■ WORK INSTRUCTIONS
Rescale the lines from the line with "Click the Binance logo icon" up to and including the last line, giving them all again, requests included, with every coordinate in the answers multiplied by 2.1 and rounded to a whole number, halves rounded up. Leave the pictures out of your answer.

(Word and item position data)
---*---

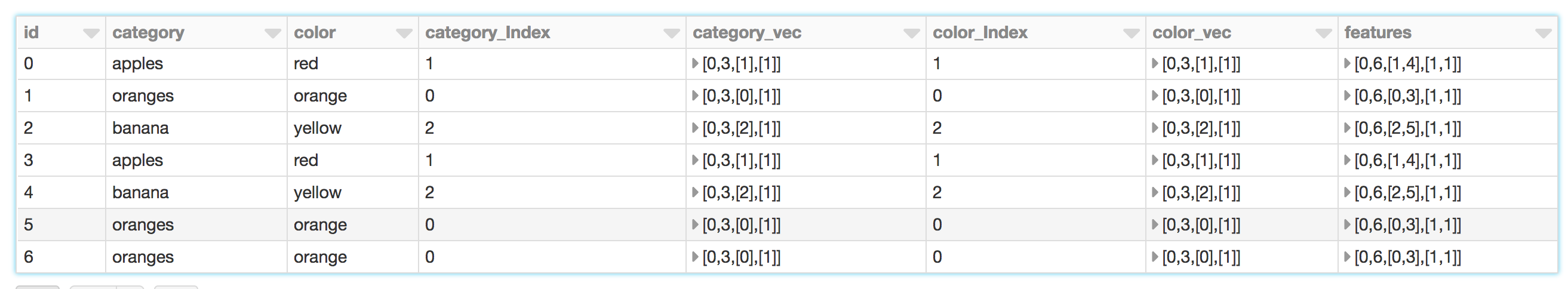Screen dimensions: 1568x289
Task: Open the id column dropdown arrow
Action: 91,33
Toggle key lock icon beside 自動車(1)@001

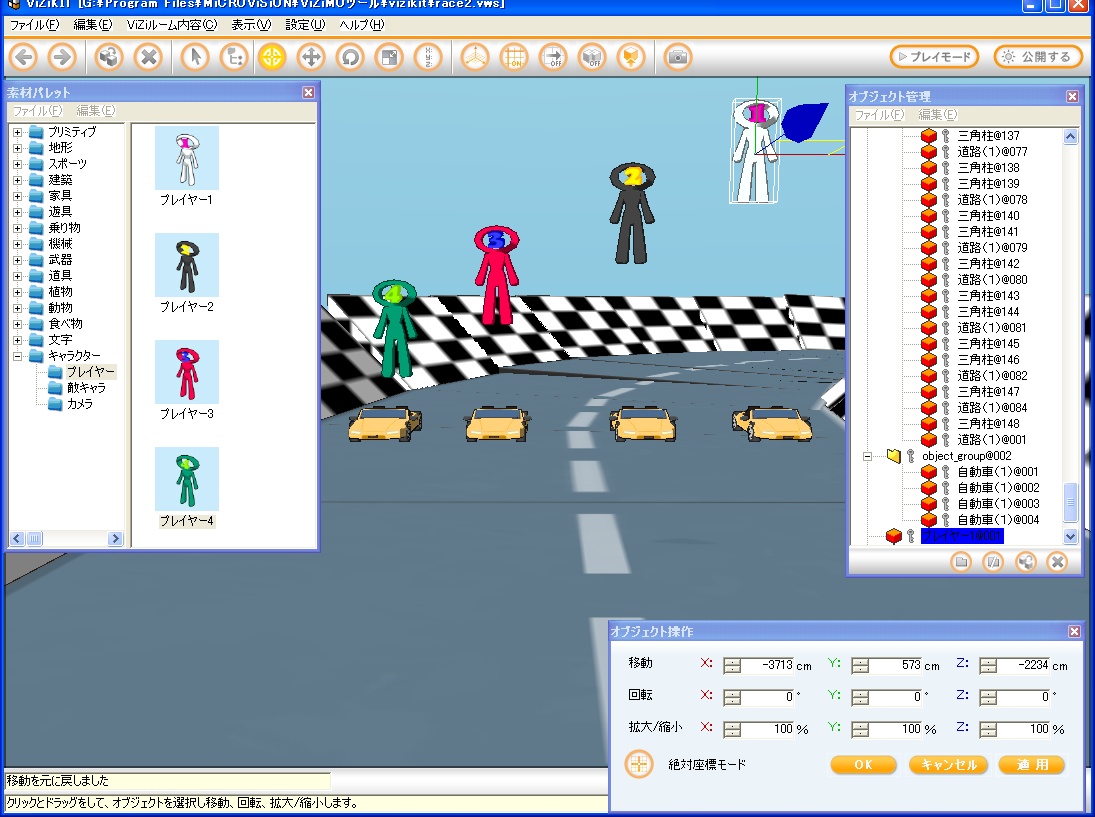[945, 472]
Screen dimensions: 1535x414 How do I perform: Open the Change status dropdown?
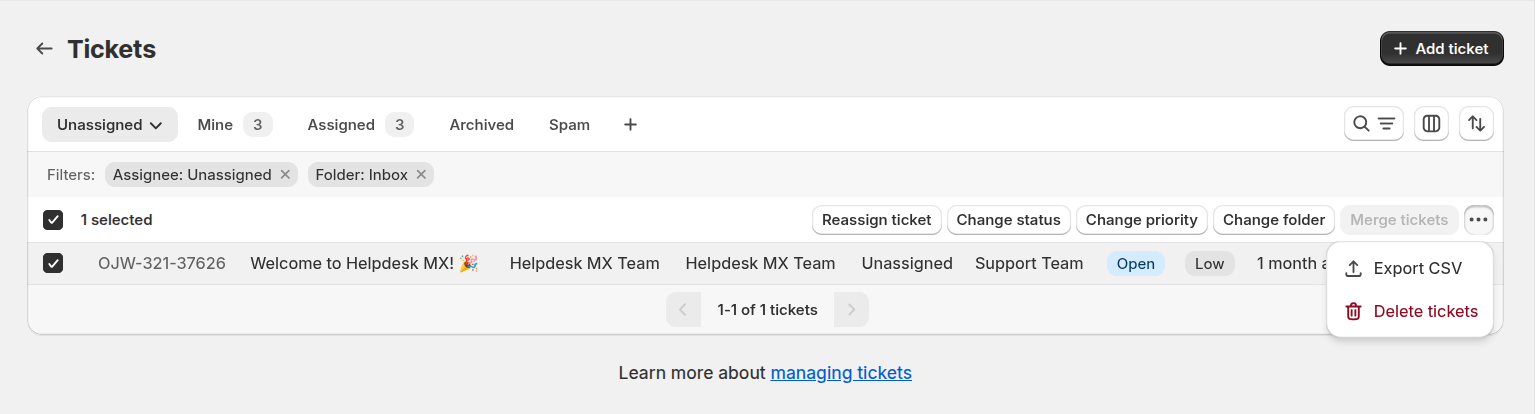tap(1008, 220)
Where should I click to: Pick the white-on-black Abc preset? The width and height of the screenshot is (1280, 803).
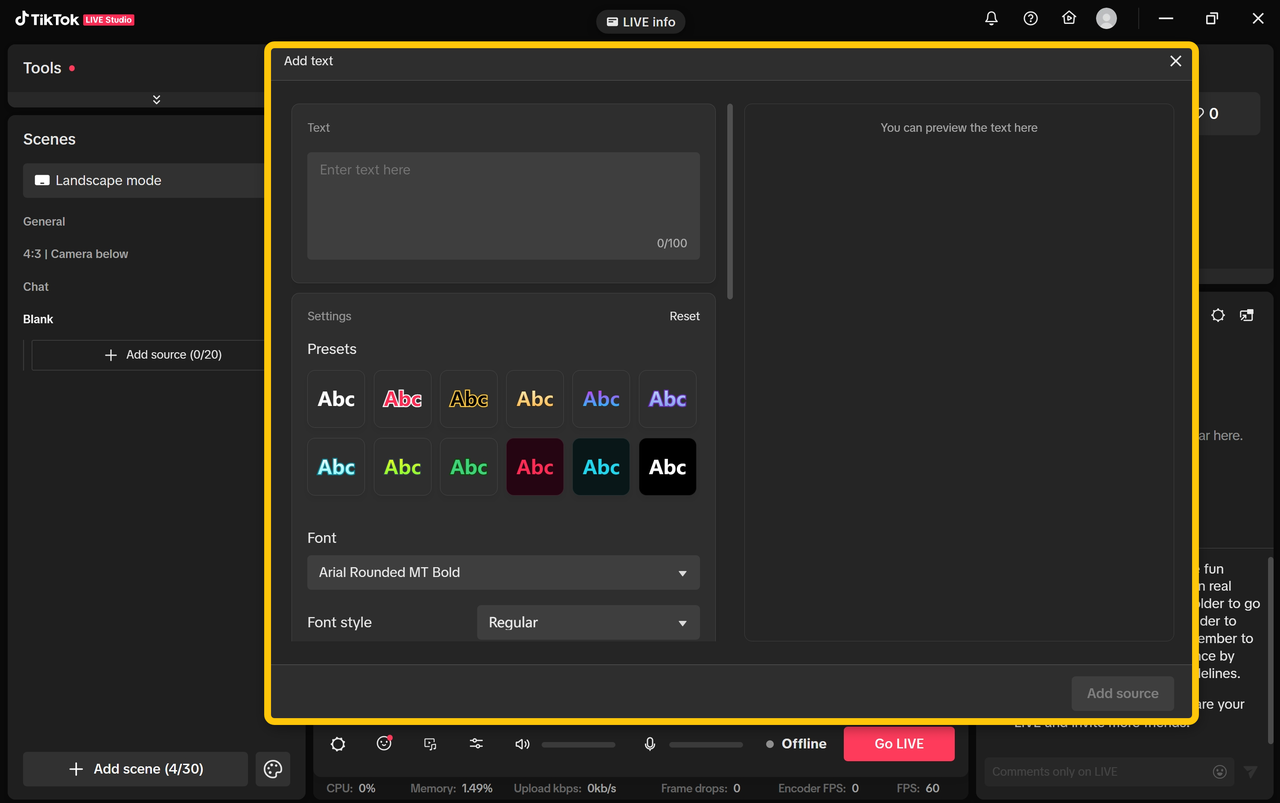coord(667,467)
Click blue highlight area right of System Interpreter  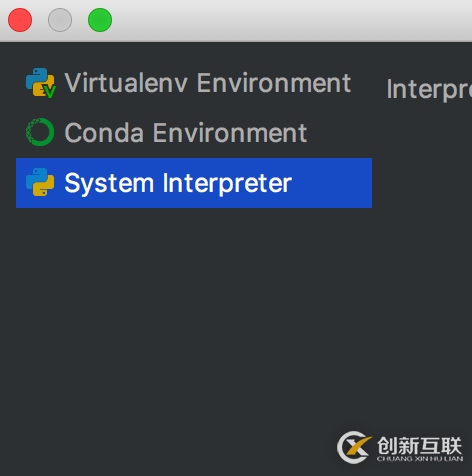point(332,183)
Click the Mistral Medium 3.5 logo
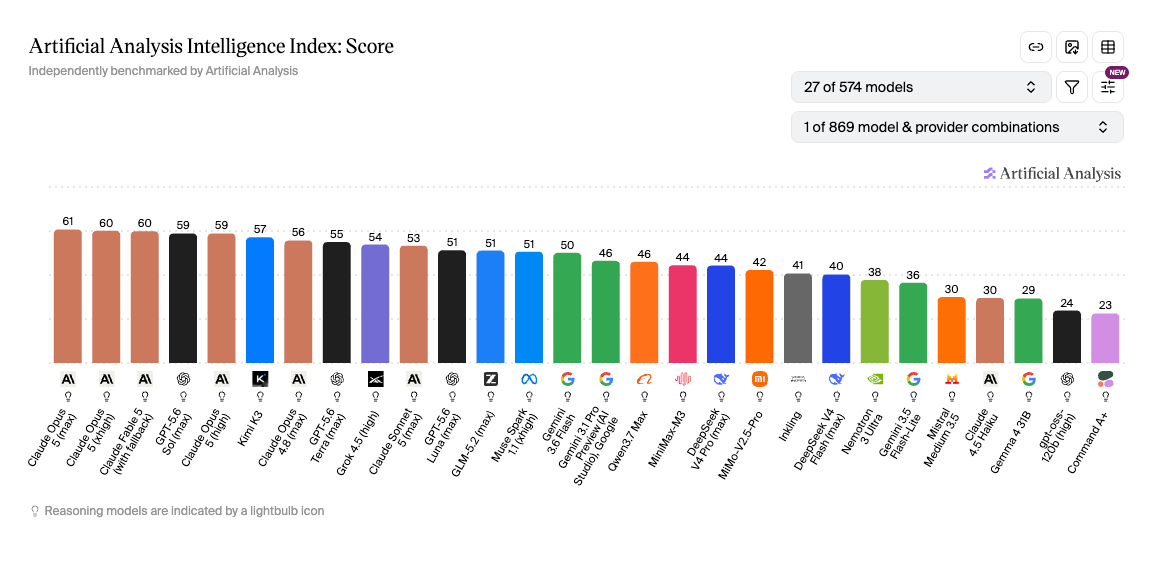 pyautogui.click(x=952, y=379)
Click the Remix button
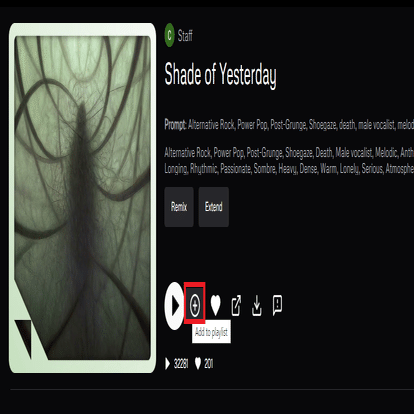Image resolution: width=414 pixels, height=414 pixels. tap(179, 207)
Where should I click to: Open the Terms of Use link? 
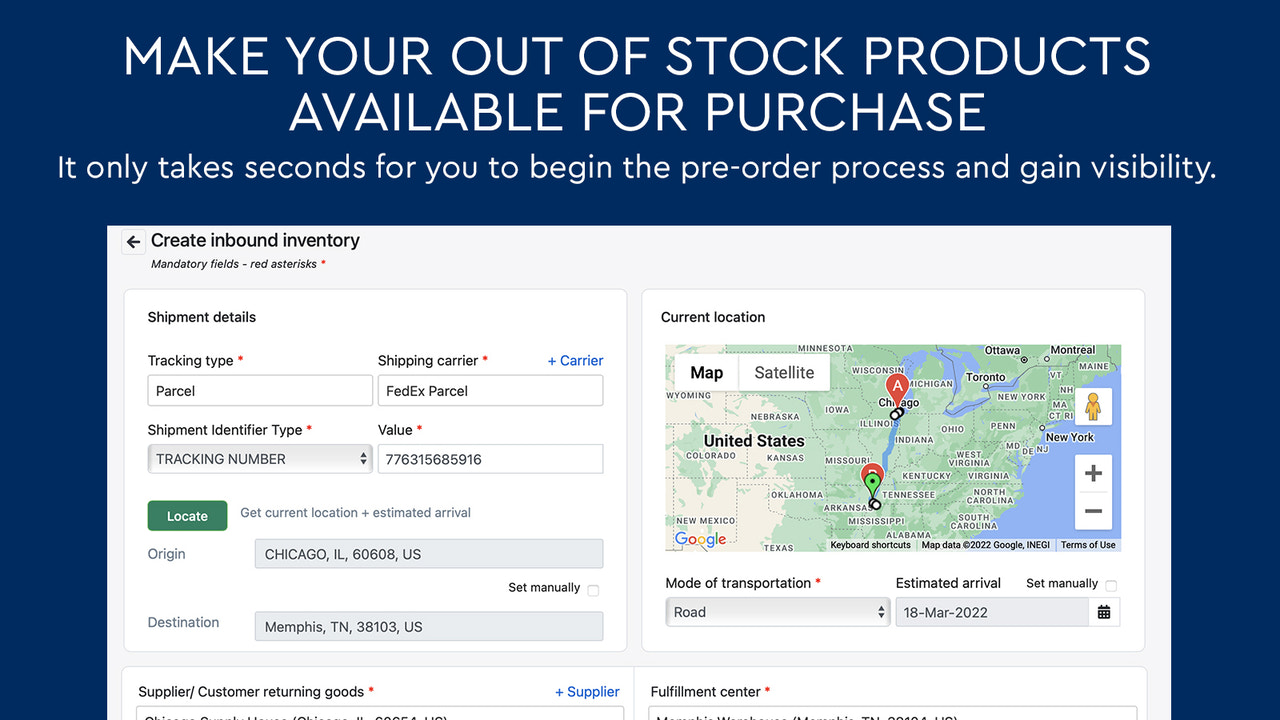[1088, 545]
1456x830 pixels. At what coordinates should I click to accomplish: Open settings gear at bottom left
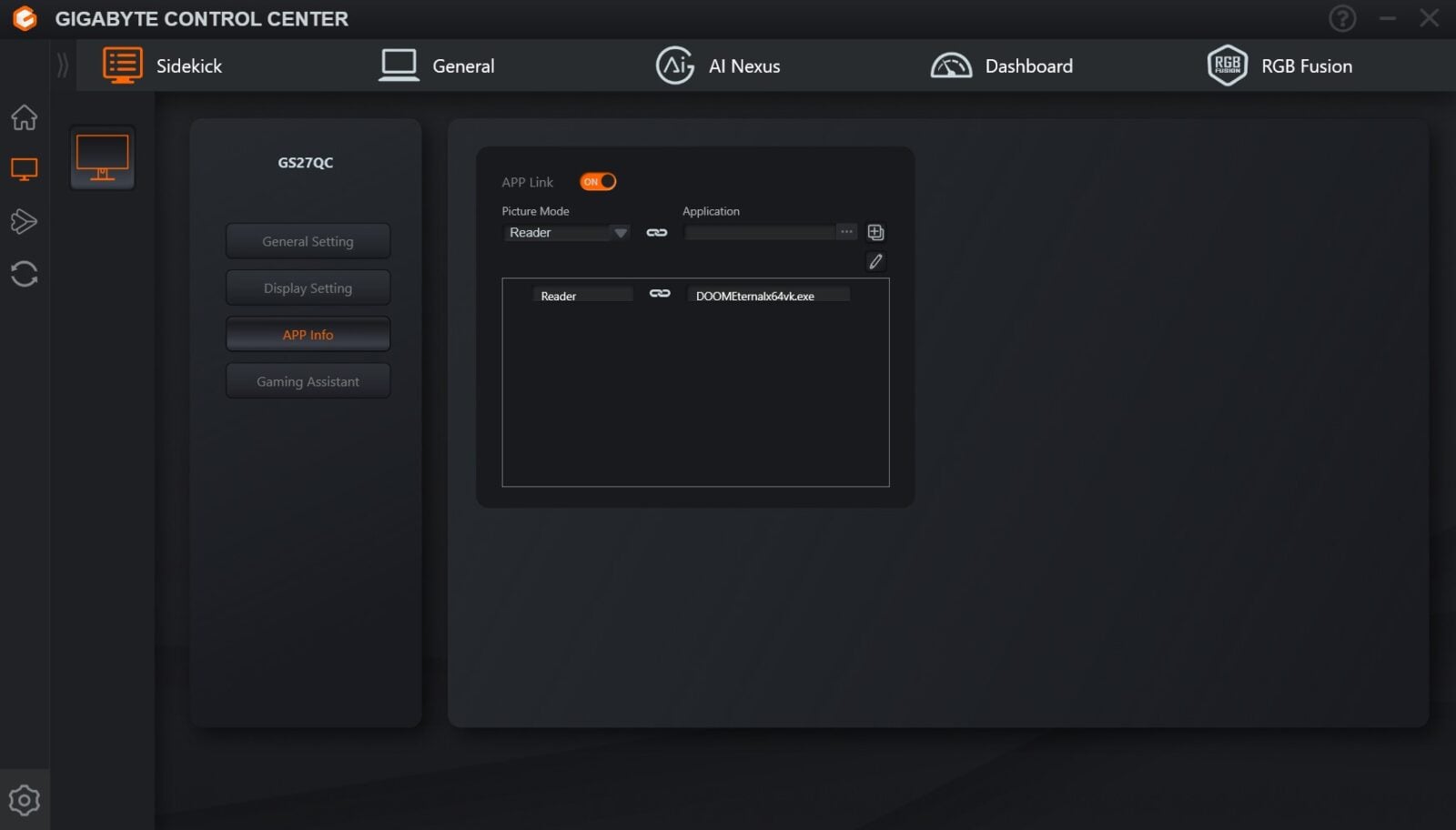pos(25,800)
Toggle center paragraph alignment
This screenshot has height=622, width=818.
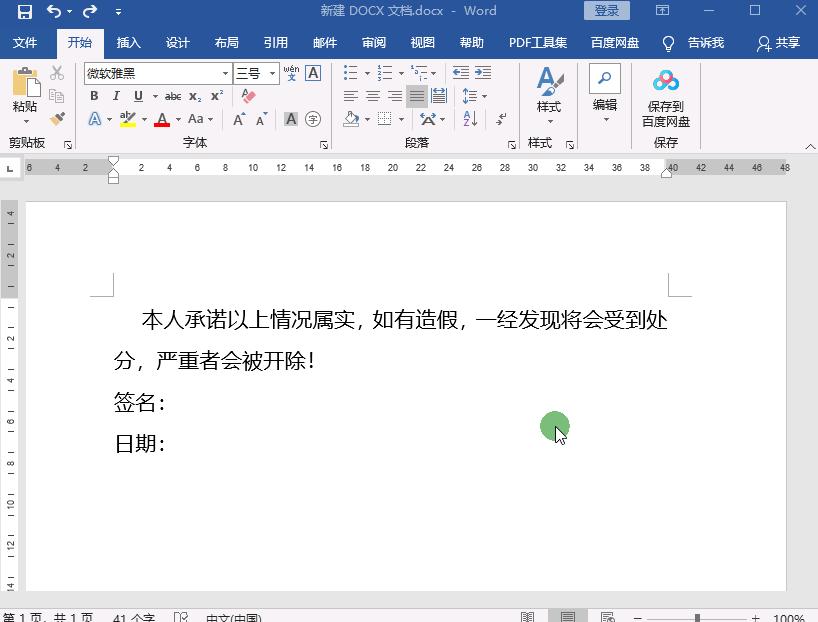[371, 95]
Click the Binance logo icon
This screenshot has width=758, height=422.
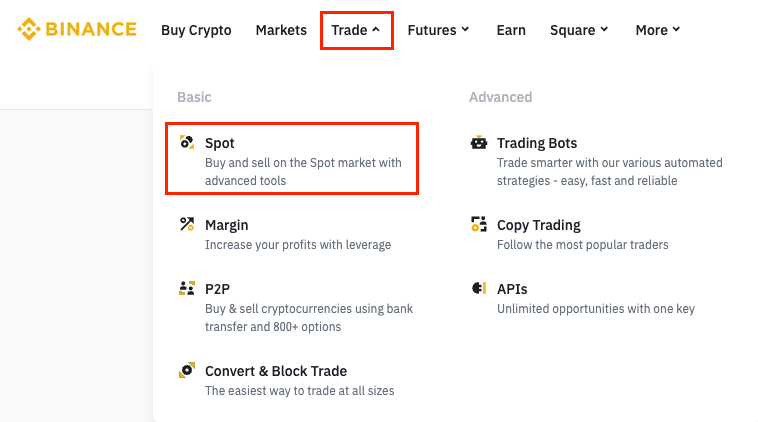[28, 29]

---*---

■ ANSWER TO THIS TASK
Click the Binance logo icon
This screenshot has width=758, height=422.
[59, 61]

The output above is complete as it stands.